It doesn’t matter what a company’s size or industry is, all businesses need to adhere to specific regulations and laws as a part of their operations. Regulatory compliance deals with a lot of guidelines that organizations must follow by law. For example, this might involve ensuring that employees have a safe working environment.
It can help to take a look at a definition of regulatory compliance in order to understand exactly what it is and how it can be different from other facets of compliance.
To put it simply, regulatory compliance is when businesses follow international, federal, and state regulations and laws relevant to their operations. There are even companies that can help with this – such as businesses that help with Amazon FBA customs compliance. It should be noted that specific requirements can and do vary depending on the type of business and industry.
Adhering to government laws can differ from other aspects of what’s known as corporate compliance – or adhering to specific internal rules and policies. For example, financial market regulations might differ from specific bank policies. While both of them are critical in order to ensure financial behavior, safety, and integrity in businesses, it’s also important to understand the differences.

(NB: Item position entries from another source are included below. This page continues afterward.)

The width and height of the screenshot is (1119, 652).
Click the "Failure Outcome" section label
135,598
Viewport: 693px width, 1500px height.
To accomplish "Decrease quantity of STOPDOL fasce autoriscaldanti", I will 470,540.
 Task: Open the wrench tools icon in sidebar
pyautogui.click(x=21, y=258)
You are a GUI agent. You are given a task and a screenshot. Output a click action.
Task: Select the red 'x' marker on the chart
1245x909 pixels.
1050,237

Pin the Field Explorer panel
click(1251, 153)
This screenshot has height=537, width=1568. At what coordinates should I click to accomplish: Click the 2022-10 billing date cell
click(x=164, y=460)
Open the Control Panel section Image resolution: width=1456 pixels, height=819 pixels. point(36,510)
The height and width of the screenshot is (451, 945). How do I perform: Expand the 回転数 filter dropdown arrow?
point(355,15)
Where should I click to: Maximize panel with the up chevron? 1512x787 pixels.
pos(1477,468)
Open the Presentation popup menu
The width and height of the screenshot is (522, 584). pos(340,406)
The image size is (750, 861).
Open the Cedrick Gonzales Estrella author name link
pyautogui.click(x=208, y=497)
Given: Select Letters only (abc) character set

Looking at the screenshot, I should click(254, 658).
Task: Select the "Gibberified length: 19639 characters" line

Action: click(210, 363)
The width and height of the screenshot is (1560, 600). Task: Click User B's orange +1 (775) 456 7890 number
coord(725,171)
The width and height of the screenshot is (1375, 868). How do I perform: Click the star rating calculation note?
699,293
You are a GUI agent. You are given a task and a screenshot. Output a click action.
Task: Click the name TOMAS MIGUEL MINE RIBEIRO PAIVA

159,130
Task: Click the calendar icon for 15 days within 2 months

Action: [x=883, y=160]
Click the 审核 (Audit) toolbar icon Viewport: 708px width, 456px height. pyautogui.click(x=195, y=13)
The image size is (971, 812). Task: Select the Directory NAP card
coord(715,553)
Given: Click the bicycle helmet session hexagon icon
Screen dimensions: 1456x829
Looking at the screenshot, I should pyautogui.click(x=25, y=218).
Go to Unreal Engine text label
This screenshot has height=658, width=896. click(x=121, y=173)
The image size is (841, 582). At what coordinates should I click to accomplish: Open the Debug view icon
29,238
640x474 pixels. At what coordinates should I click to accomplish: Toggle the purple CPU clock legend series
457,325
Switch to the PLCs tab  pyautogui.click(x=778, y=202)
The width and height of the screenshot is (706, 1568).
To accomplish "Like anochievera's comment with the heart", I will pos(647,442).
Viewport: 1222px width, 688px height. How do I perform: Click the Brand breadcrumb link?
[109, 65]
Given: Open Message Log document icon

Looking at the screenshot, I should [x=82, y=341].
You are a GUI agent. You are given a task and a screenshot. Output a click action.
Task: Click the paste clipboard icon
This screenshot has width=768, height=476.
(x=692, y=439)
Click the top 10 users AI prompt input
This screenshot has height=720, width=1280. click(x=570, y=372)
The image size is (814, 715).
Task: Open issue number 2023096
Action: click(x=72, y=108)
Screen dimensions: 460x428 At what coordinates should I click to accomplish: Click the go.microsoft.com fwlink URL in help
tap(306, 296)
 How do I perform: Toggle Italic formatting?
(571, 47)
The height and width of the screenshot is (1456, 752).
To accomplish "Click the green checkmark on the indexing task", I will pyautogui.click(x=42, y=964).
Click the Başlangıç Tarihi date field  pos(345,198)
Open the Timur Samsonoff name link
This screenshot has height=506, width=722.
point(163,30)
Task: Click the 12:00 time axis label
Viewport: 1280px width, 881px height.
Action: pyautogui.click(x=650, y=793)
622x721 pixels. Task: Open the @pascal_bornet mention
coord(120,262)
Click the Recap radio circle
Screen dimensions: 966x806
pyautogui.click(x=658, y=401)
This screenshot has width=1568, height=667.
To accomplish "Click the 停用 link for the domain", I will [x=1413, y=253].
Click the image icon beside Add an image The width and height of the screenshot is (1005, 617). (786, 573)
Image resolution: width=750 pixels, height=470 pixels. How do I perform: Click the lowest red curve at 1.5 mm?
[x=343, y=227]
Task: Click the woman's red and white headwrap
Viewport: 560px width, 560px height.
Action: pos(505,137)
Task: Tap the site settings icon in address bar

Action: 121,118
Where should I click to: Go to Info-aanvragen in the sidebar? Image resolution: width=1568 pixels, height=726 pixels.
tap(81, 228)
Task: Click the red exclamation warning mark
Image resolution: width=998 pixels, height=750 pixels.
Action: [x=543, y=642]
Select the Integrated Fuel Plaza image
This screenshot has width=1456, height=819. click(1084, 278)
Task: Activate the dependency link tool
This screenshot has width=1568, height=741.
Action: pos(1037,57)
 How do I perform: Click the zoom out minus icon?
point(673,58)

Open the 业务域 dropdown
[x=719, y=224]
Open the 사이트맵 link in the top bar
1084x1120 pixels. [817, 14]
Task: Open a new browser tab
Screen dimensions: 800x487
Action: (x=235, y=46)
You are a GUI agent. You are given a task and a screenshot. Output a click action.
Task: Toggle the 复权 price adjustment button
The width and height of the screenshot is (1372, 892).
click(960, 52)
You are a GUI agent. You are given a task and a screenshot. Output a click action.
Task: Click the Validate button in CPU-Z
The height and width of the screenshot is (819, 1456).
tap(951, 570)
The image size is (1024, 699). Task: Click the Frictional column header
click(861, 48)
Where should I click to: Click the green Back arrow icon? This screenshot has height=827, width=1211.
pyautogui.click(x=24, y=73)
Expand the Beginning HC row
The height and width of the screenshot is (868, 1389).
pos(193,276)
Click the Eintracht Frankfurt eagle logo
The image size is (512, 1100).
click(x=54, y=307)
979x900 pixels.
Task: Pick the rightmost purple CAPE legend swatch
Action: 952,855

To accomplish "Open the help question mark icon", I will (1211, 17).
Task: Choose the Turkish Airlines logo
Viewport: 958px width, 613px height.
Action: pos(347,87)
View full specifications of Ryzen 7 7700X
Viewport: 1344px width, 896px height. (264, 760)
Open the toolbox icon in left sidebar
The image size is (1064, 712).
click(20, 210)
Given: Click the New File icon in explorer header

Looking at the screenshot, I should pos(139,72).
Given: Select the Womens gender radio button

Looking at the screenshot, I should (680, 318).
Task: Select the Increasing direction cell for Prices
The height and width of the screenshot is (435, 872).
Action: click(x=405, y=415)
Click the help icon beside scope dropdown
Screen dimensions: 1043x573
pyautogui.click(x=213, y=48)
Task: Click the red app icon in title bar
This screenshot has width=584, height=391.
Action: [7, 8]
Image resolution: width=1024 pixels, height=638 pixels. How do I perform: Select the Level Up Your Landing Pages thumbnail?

Since the regulatory environment constantly evolves, the target for compliance is forever moving. You may come to find that just when you’ve achieved total compliance, the regulatory environment shifts in some way and you need to tweak the approach you take in order to remain compliant. Your business has to be adaptable or it can be put in jeopardy. This can make things extremely difficult.
If your business fails to comply, it opens the company up to financial liability and even potential lawsuits. This is why compliance is so critical. Regulatory compliance assists you with protecting the reputation and resources of your business. Consider the time it takes for it to build trust with vendors, prospects, and customers. Much of that depends on how the business behaves ethically.
Compliance is what lays the foundation on which the reputation of the company is built. There are times when all it takes is a single misstep with compliance and you can break the trust that it took years to build.
If you fail to be compliant, you may even risk the loss of access to certain parts of your customer base. As an example, if you have a medical business and fail to comply with HIPAA regulations, you might lose access to a variety of insurance companies and even risk losing your state license.
Finally, consider all of the time you’ll need for your business to spend following a violation of compliance, likemanaging an outbreak of E. coli linked to a grower you use or a security breach due to someone hacking into your database.
Regulations and rules are there for a reason. They assist with protecting your customers, your employees, and your entire business. Failure to adhere to the requirements for regulatory compliance can leave you open to risks that go beyond simple fines. As an example, regulations regarding security are in place to protect against things like breaches of data, those regarding finances protect against things like fraud, and regarding safety have been created to keep your employees safe.
These types of regulations haven’t been put into place to make the lives of business owners more difficult, even though a lot of the time they do. Instead, they should be viewed as a benefit to your business as well as to external and internal individuals.